• _STATED PROBLEM_
Put every line of the items below into a Markdown table with the columns Row and Line, numbering the rows and skipping blank lines. Leave the pictures out.

[Word and item position data]

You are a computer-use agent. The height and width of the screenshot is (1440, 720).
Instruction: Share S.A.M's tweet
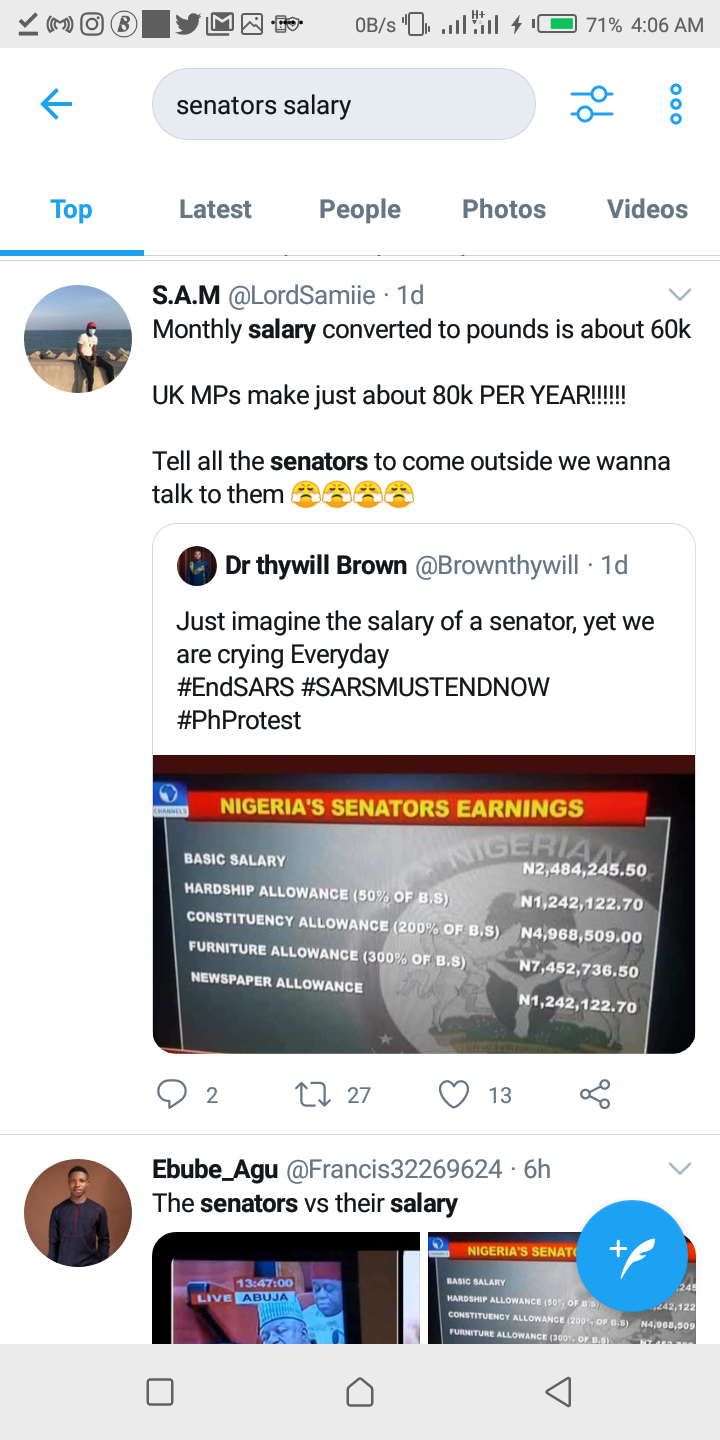click(x=595, y=1095)
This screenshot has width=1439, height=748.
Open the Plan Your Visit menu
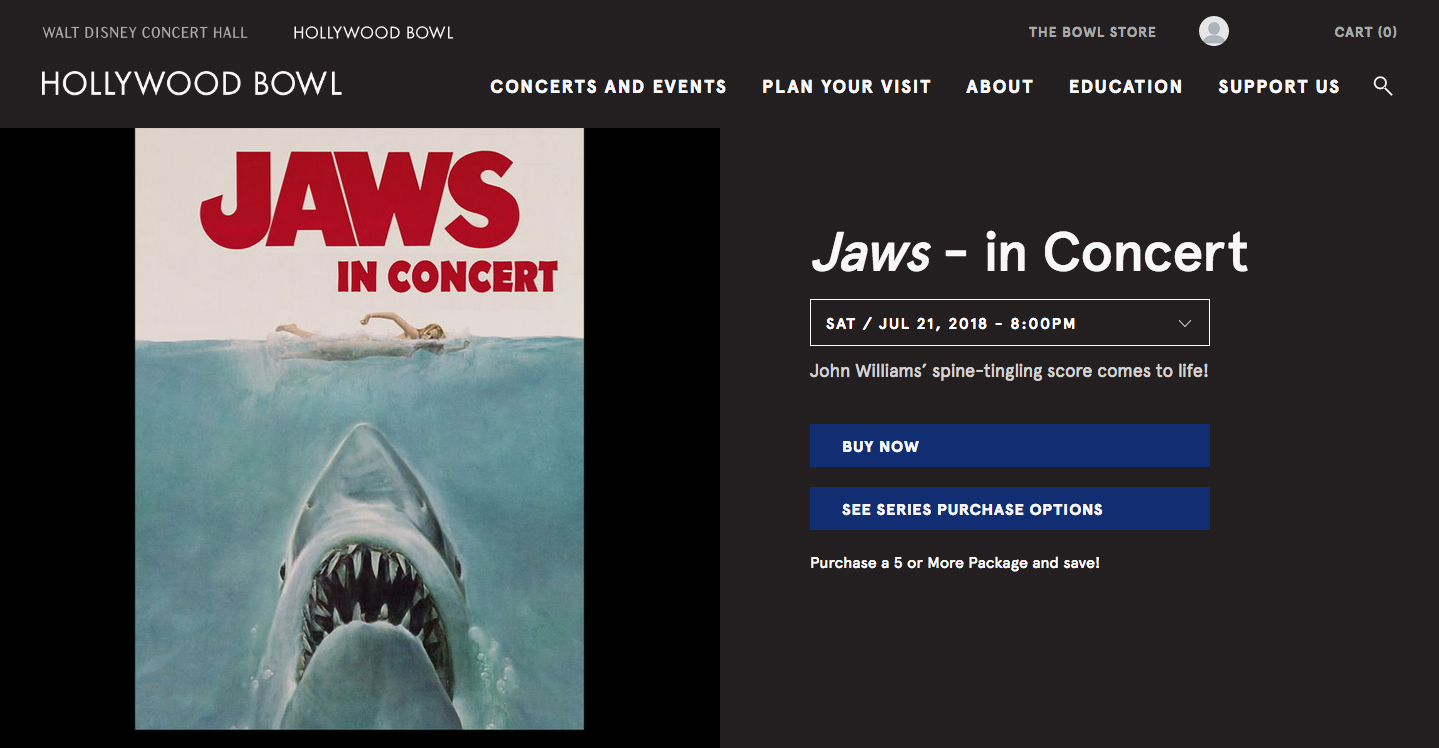click(846, 87)
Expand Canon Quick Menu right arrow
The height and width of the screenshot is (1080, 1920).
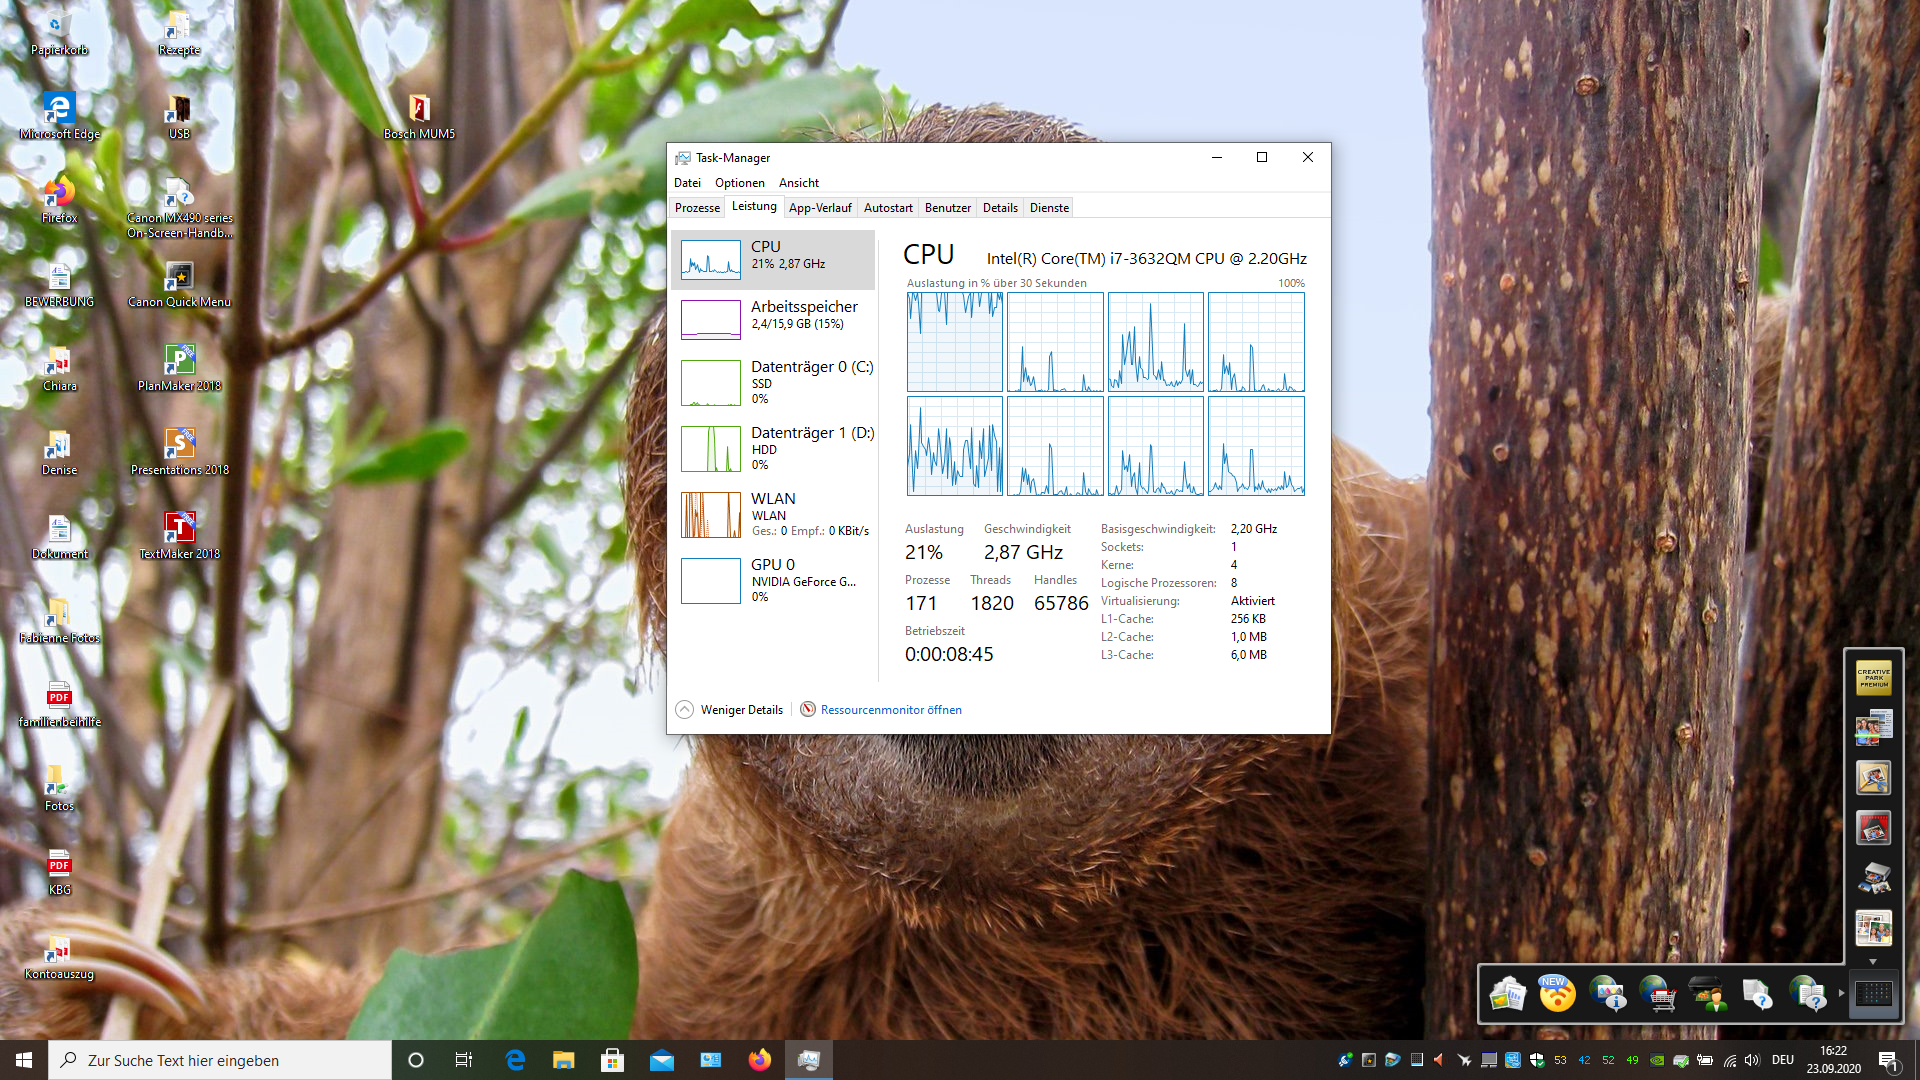pos(1841,993)
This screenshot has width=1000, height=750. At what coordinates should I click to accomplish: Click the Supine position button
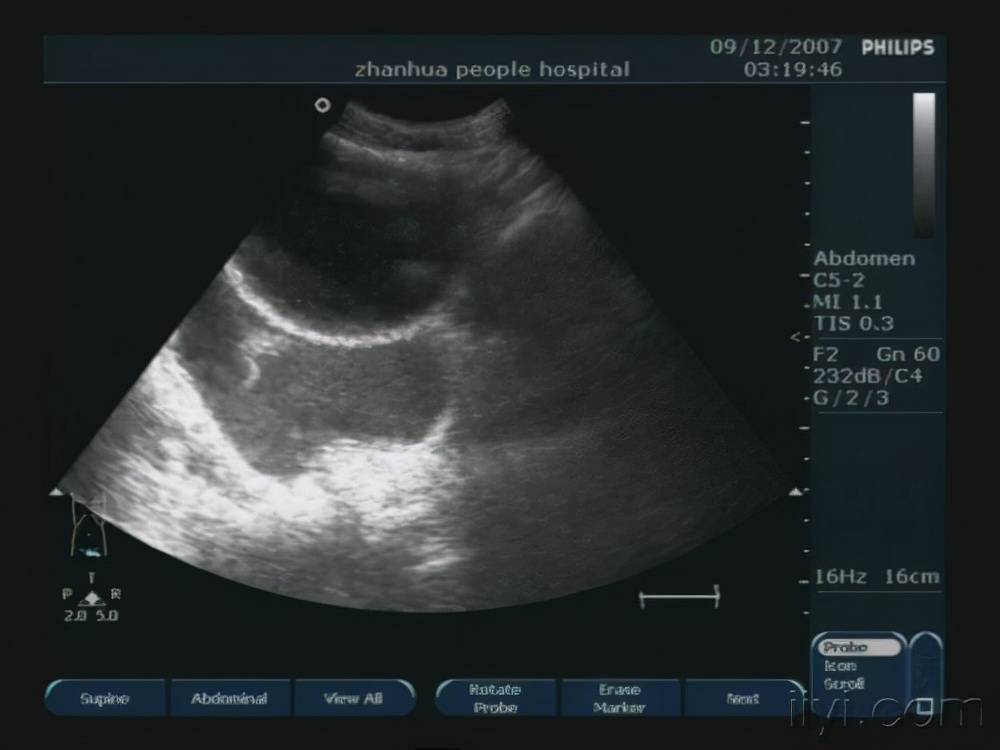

• _RESPONSE BELOW_
| Row | Line |
|---|---|
| 1 | You are a computer-use agent. The height and width of the screenshot is (1440, 720). |
| 2 | Instruction: Share S.A.M's tweet |
| 3 | click(x=595, y=1095) |
| 4 | This screenshot has width=1439, height=748. |
| 5 | Open the Plan Your Visit menu |
| 6 | click(846, 87) |
| 7 | Expand Canon Quick Menu right arrow |
| 8 | The height and width of the screenshot is (1080, 1920). |
| 9 | pos(1841,993) |
| 10 | This screenshot has width=1000, height=750. At what coordinates should I click to accomplish: Click the Supine position button |